Exercise directions: Can you return, word for word, the stretch of items below from the line containing "properly (1159, 1249)" through the line containing "coordinates (379, 255)."?

-- begin Provided material --

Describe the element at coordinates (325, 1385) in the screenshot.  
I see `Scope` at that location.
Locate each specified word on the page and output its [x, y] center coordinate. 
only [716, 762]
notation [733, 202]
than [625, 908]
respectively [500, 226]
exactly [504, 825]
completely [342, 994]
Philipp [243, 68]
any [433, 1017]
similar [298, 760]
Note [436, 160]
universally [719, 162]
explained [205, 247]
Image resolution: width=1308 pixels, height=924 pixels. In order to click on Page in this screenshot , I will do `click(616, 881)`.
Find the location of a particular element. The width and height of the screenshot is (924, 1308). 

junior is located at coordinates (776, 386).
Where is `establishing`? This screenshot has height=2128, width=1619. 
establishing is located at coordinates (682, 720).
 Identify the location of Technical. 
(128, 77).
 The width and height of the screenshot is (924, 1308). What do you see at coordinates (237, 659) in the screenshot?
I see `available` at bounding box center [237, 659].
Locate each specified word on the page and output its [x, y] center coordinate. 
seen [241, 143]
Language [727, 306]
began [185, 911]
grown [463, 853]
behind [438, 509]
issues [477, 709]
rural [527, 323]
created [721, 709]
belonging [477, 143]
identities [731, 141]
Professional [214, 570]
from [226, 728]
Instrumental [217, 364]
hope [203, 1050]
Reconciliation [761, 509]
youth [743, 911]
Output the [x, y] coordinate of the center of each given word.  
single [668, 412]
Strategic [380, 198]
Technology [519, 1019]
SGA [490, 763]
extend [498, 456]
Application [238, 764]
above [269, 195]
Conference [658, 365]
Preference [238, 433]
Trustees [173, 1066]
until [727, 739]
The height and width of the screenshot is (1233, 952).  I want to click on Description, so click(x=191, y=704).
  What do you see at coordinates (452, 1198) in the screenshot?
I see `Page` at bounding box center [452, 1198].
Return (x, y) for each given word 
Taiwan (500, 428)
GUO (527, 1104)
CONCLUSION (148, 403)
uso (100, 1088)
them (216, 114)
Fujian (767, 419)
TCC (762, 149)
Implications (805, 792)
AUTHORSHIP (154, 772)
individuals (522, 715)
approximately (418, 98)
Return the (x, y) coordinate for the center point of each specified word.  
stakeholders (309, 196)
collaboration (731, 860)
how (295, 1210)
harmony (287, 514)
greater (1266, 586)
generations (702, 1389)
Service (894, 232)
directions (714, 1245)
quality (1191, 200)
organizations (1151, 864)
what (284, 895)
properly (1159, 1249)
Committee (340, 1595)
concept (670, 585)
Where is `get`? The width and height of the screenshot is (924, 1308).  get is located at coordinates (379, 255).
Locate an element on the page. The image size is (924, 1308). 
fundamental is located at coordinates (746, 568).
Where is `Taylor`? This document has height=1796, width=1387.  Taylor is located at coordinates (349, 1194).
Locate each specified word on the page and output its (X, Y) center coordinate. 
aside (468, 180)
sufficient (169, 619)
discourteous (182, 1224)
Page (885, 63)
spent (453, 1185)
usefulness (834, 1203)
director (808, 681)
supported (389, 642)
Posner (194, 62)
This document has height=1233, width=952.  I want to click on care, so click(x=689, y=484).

-- end Provided material --

Reply:
properly (1159, 1249)
Committee (340, 1595)
concept (670, 585)
Where is `get`? The width and height of the screenshot is (924, 1308).  get is located at coordinates (379, 255).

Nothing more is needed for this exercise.